___ Excerpted records

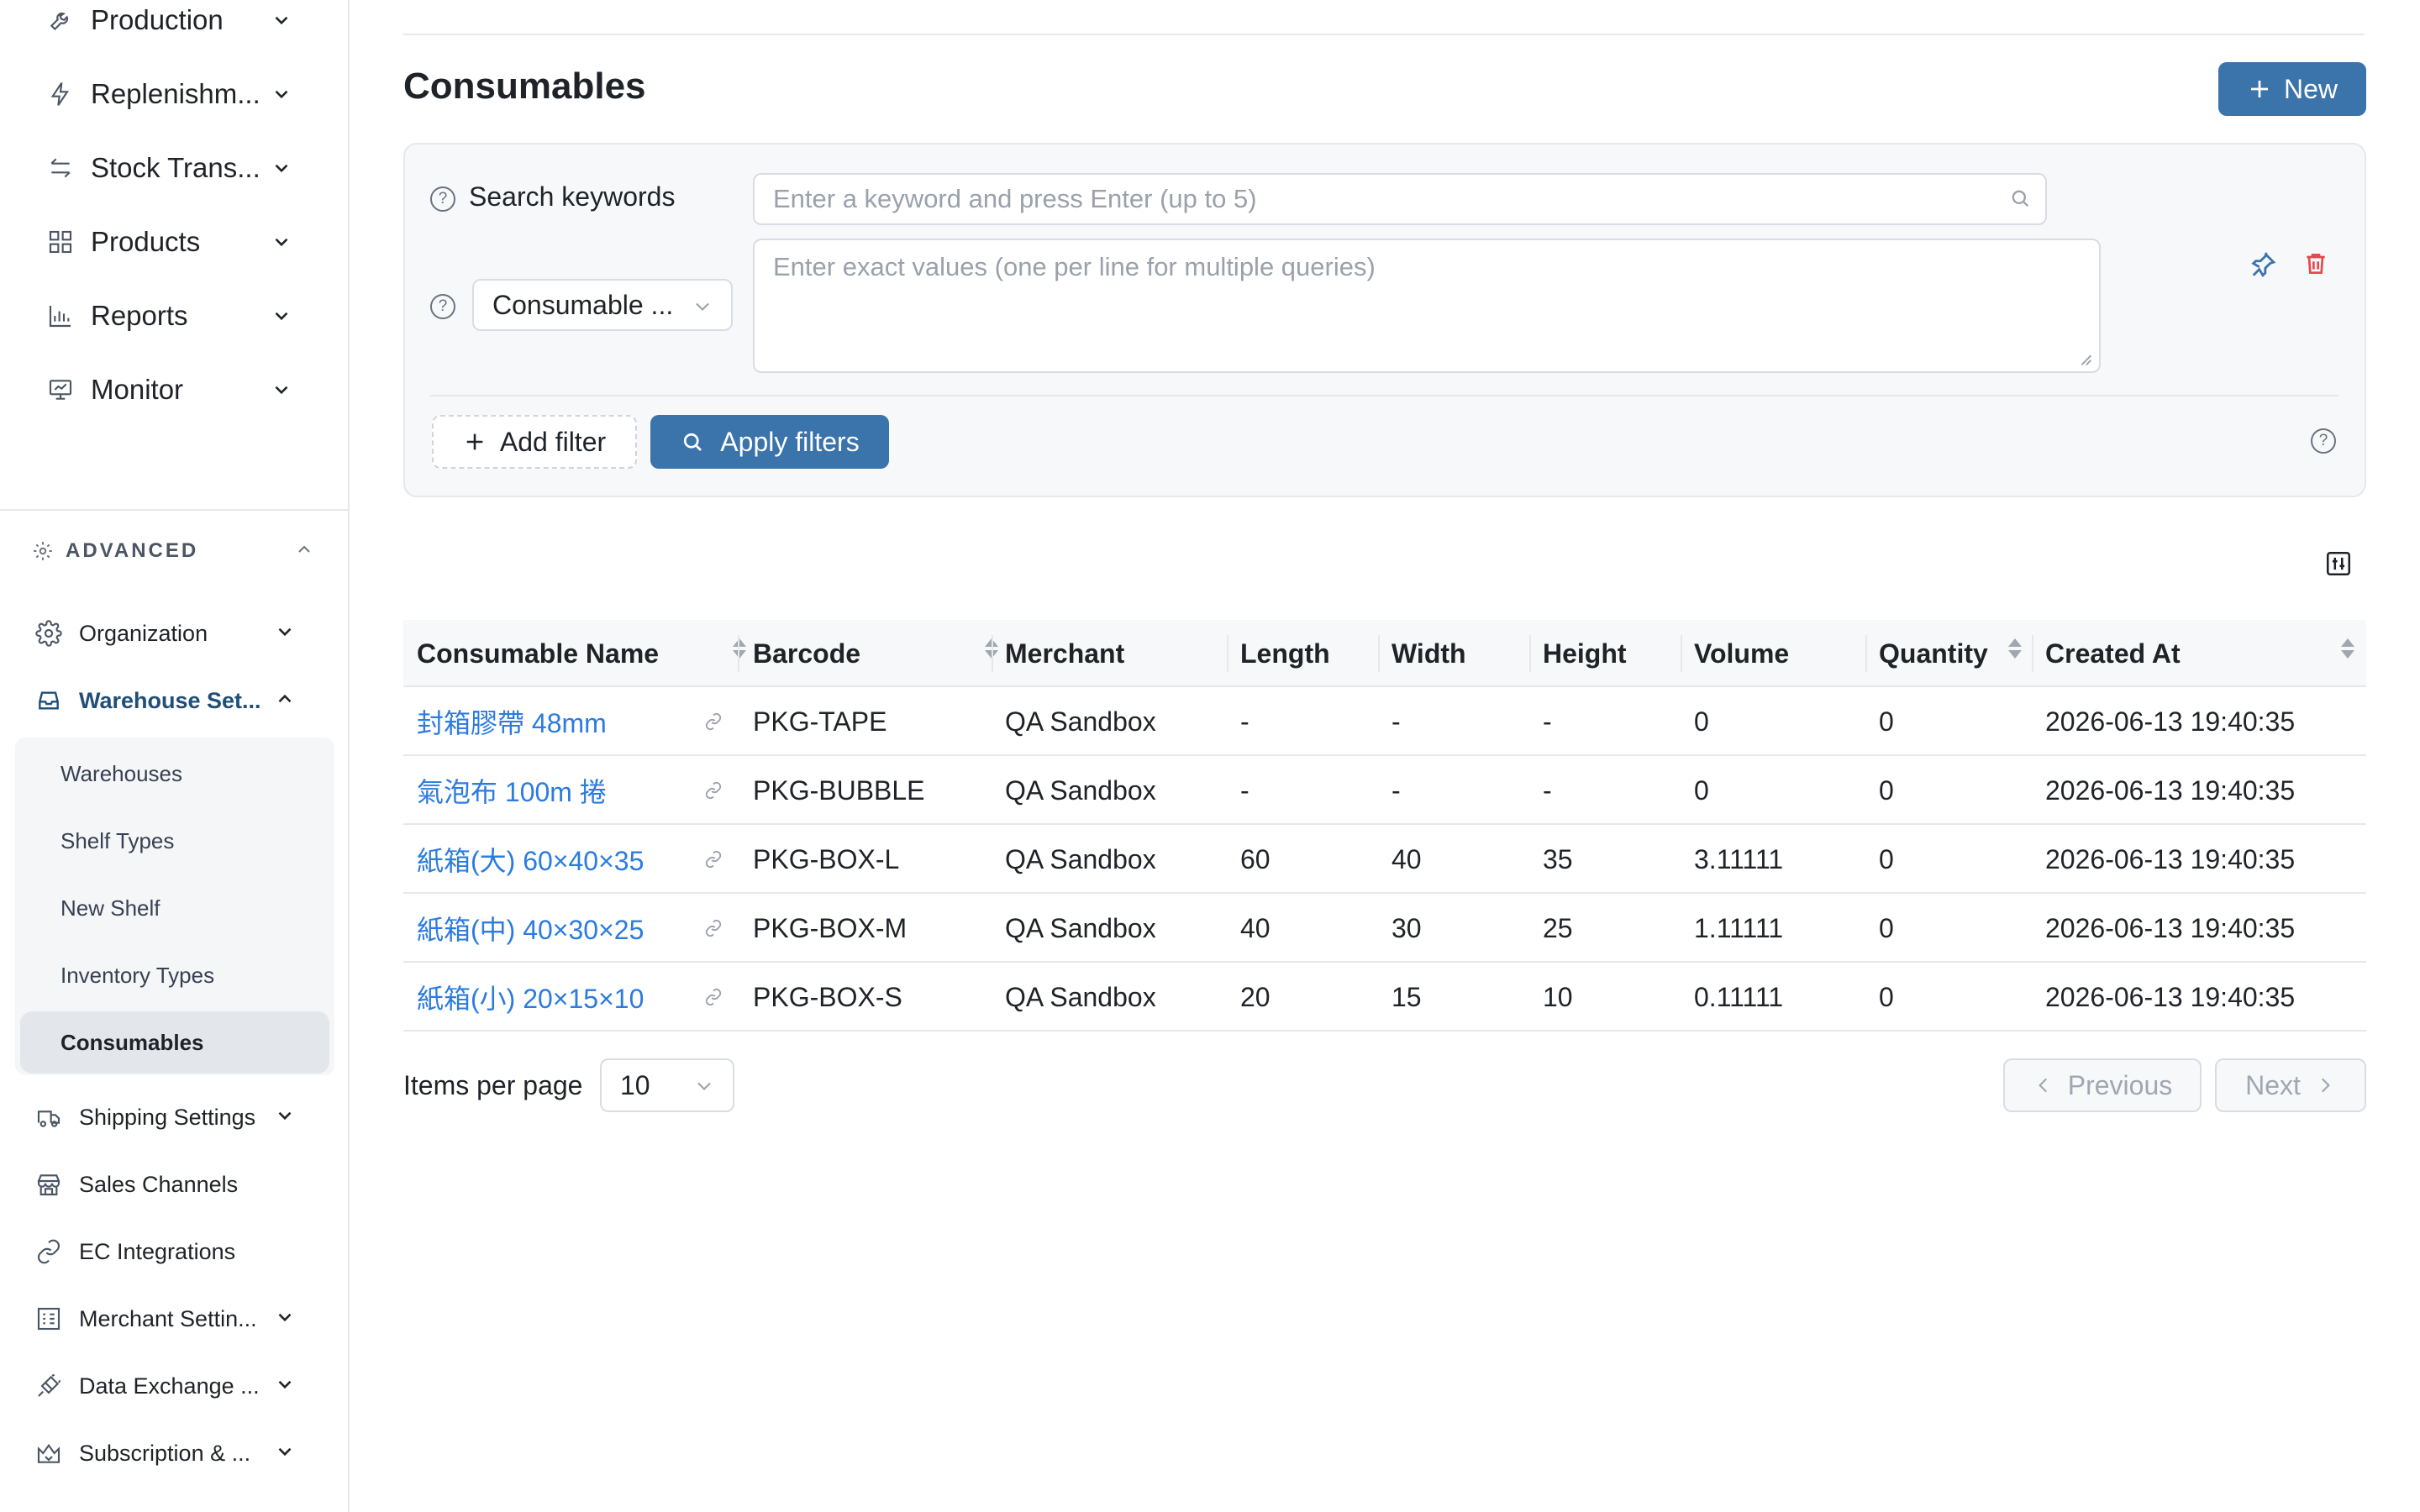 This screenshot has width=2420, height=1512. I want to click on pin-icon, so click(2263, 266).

______
___ Excerpted records

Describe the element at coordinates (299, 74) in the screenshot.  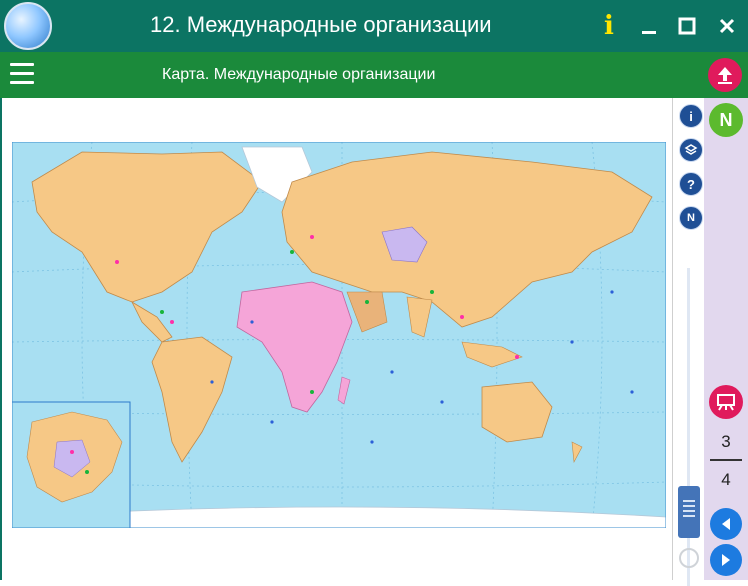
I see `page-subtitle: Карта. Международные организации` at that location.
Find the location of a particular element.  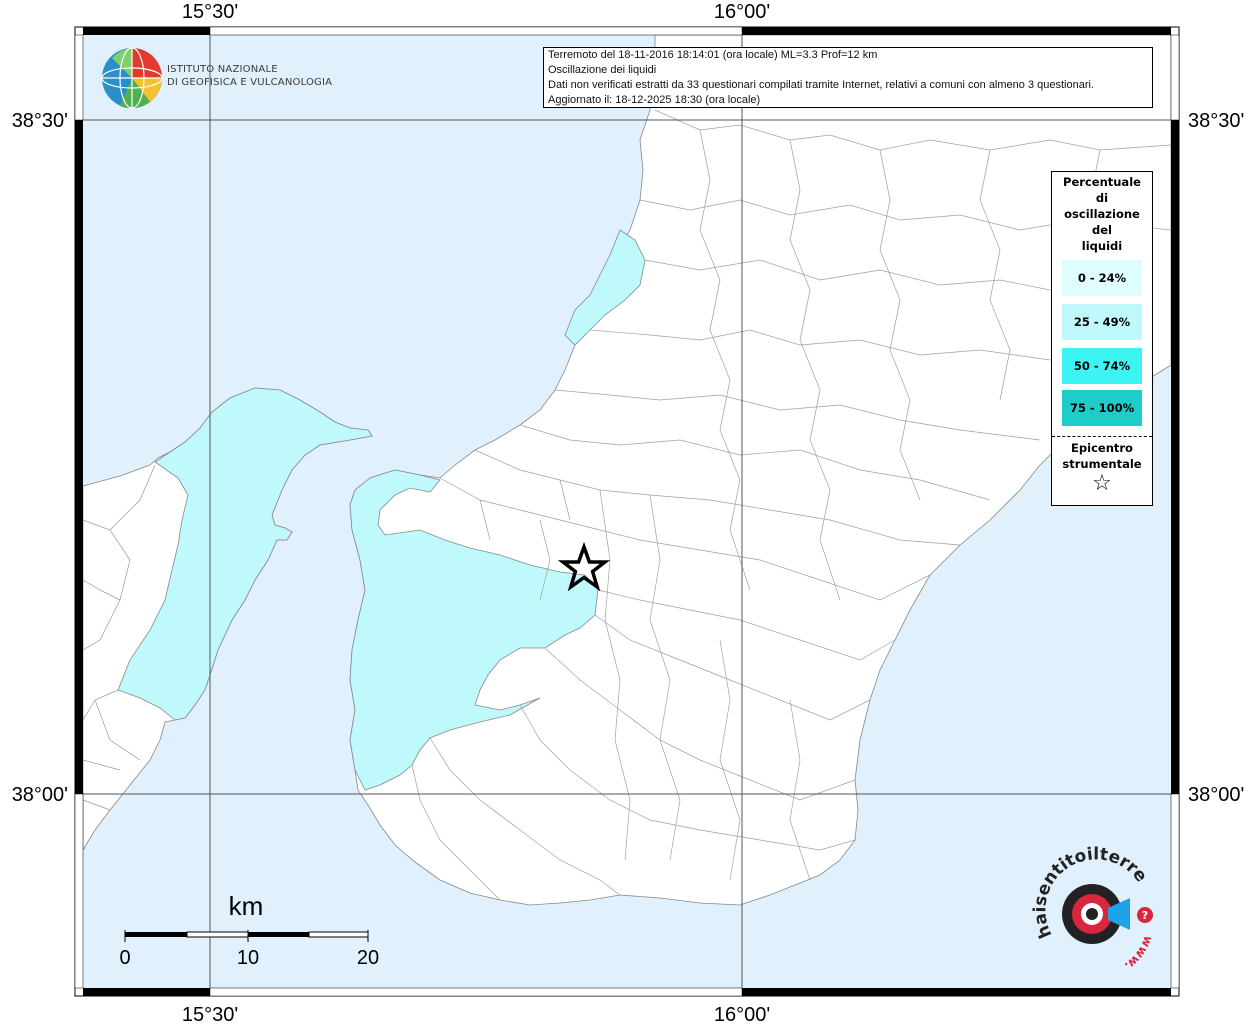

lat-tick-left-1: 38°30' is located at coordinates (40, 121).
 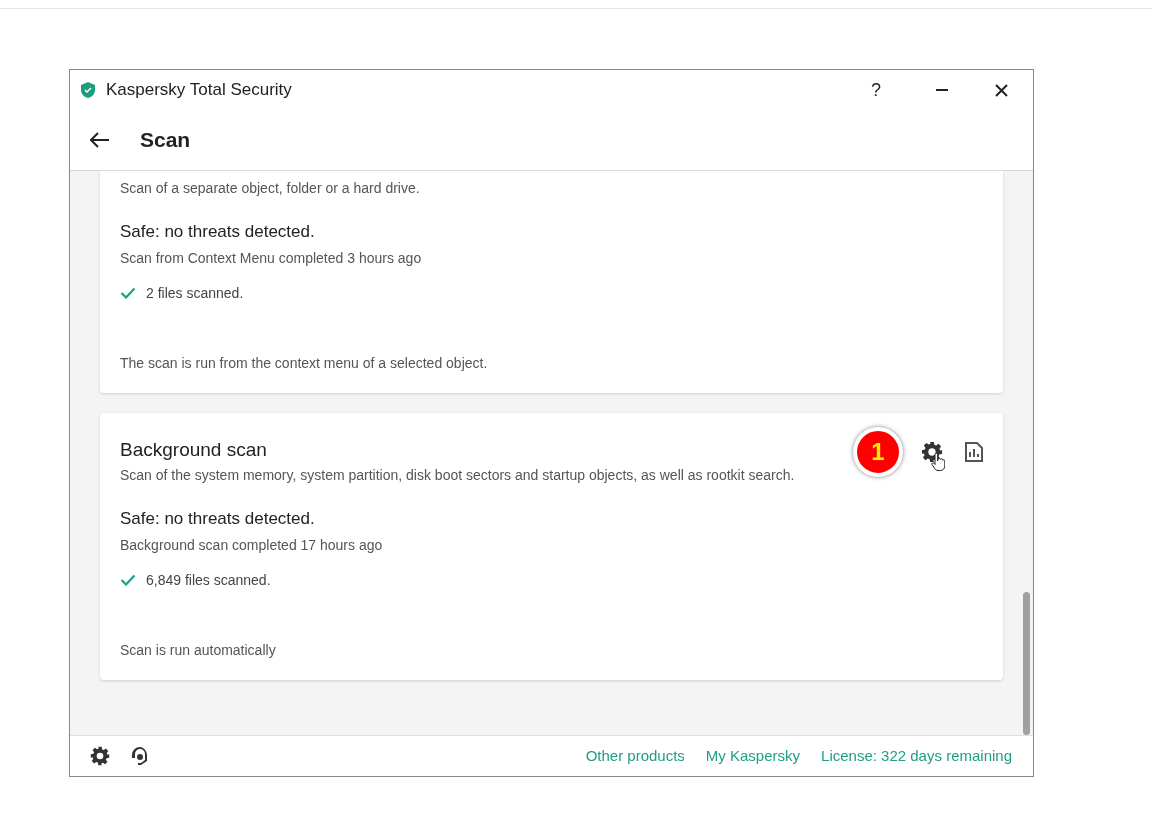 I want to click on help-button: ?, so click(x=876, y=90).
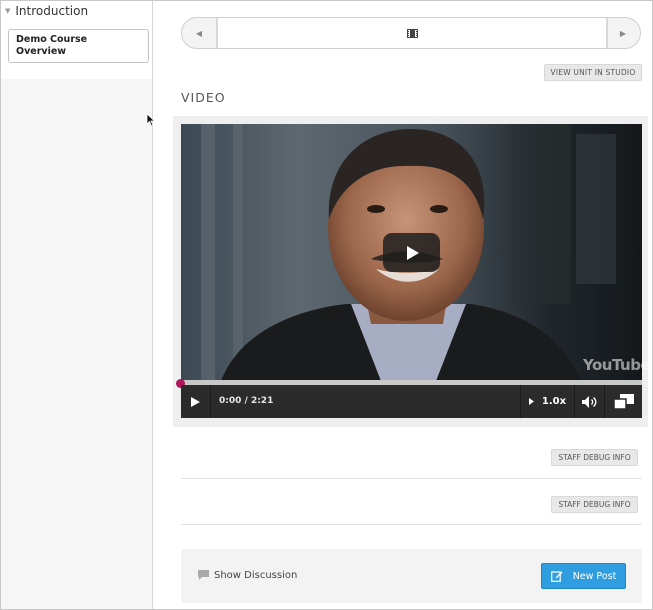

______

About this task: From the records, copy word for word the part that opens with the line containing "Describe the element" and closes with the line containing "I want to click on help-button: ?, so", including both of those lines. Leave the pictures out of your copy.

Response for this exercise:
Describe the element at coordinates (299, 74) in the screenshot.  
I see `page-subtitle: Карта. Международные организации` at that location.
Find the location of a particular element.  

lat-tick-left-1: 38°30' is located at coordinates (40, 121).
  I want to click on help-button: ?, so click(x=876, y=90).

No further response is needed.